One day Lucia asked Francisco which he liked best, to console Our Lord or to convert sinners to prevent more souls from going to hell. Francisco did not have to hesitate to answer that question. “I prefer to console Our Lord. Don’t you remember last month how Our Lady became so sad when she asked us not to offend Our Lord who was already so offended? I want to console Our Lord, and then to convert sinners so that they won’t offend Him any more.”
To Console Our Lord
One day when Jacinta and Lucia came into his room, he asked them not to talk much as he had a bad headache. Jacinta told him not to forget to offer it up for sinners. He answered: “Yes, but first of all I am offering it up to console Our Lord and Our Lady, then for sinners and the Holy Father.”
All three children received the same messages from heaven. Yet, each of them had a special part of it they stressed, while not forgetting the other parts. Jacinta’s main desire was to convert sinners and save souls from going to hell, where they suffer so much and forever. Francisco preferred to think mostly of consoling Our Lord and Our Lady, both of whom seemed so sad at sin. His great reverence for God was seen in asking one of the men prisoners to take his hat off when they prayed. Of the threat of boiling oil the boy said: “If they kill us, as they say they intend doing, we will be in heaven in a few minutes’ time! How lucky we are! I do not mind anything. I hope Jacinta is not afraid! . . .”

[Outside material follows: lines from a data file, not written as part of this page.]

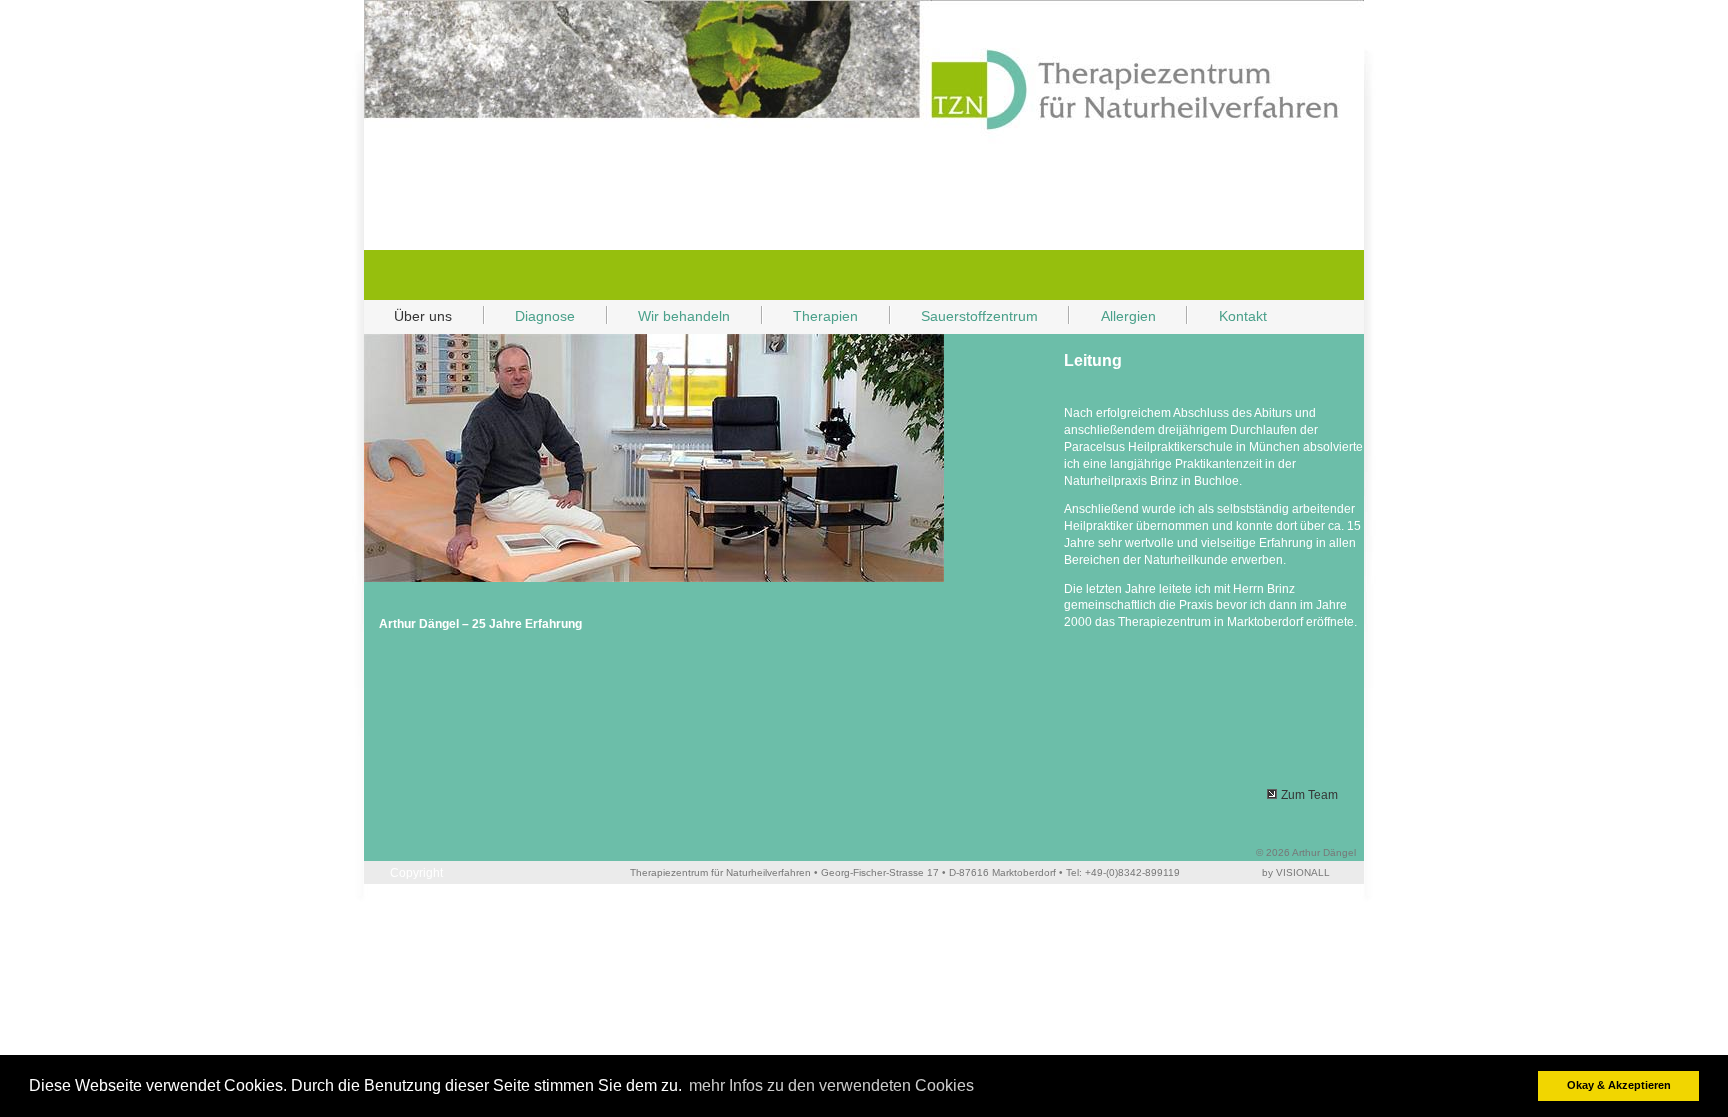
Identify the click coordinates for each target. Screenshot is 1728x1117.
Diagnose (545, 316)
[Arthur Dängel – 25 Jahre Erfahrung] (654, 583)
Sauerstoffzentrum (979, 316)
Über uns (408, 317)
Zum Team (1309, 795)
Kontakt (1227, 317)
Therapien (810, 317)
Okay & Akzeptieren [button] (1619, 1085)
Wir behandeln (669, 317)
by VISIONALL (1296, 872)
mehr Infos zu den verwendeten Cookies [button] (831, 1085)
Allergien (1128, 316)
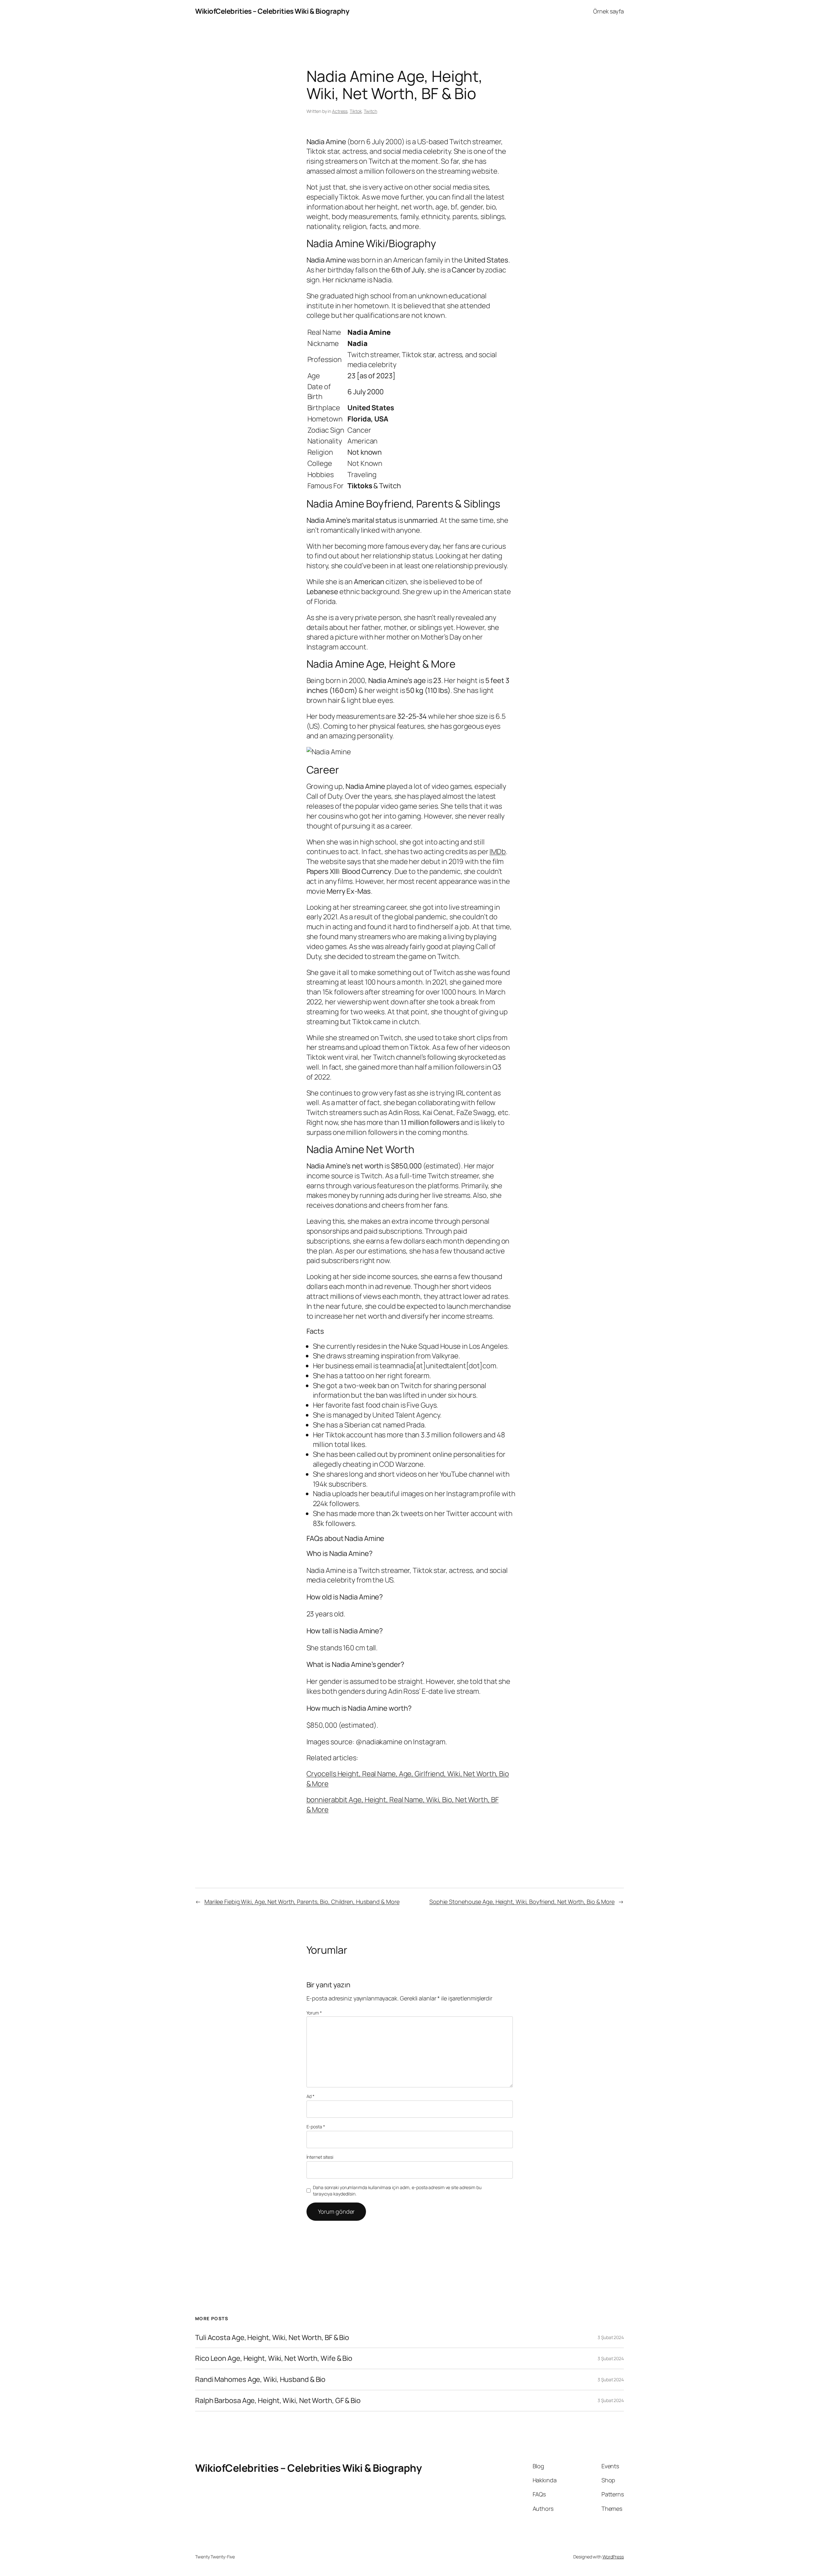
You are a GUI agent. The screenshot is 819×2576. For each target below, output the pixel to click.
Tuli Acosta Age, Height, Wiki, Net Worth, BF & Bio (272, 2338)
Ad (310, 2096)
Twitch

When his parents began to send him to the Boleiros school, he knew that he would go to heaven soon anyway. Very often therefore, instead of going to school, he’d go only as far as the Fatima church. He would say to Lucia: “You go on to school while I stay here in the church. It is not worth my while learning to read, as I will soon be going to heaven. Call for me on your return.”
Francisco would remain in church the entire school day. He’d go right up to the altar, immediately before the Hidden Jesus in the tabernacle. He would place his arms on the altar. Kneeling, he would adore his Lord and God there present. There he would console his God.
On December 23, 1918, Francisco developed bronchial pneumonia. He said he would go to heaven soon and added: “Oh, when I am there I will console Jesus and Our Lady a great deal!”
A Special Presence
People felt an experience of being in the presence of God when they came near him, especially in his last days. They experienced something of the supernatural and said that to enter his room was like entering a church.
After meticulously examining his conscience and making a good confession, Francisco, near death, received Holy Communion from the priest who came to his home. After receiving the Hidden Jesus he lay for a long time with his eyes shut, making a good thanksgiving. “Today,” he said to Jacinta, suffering from the same illness, “I am happier than you are, for I have the Hidden Jesus in my heart!” The evening before he died Lucia came to see him for a last farewell. She said, “Good-bye, Francisco. If you die during the night, do not forget me up there!”
“You may rest assured, I will never forget you,” and he took hold of her hand and looked at Lucia for a long time with tears in his eyes. “Good-bye then, Francisco, until we meet in heaven.”
What faith, what love, what depths even children are capable of in the spiritual life. We must never fail in offering children the fullness of true faith or hinder the workings of God in their tender souls. And to us in the Apostolate, we can hear Jesus say, “Unless you change, and become as little children, you shall not enter the kingdom of heaven.”
The Fatima message was given to the children for the whole world. Who were the first to respond to it. The answer is obvious: the three children of Fatima. Had they not responded to it within their own hearts, the message would not be credible to the rest of us. If we hope to be apostles of the message, we must first live the message within our own hearts.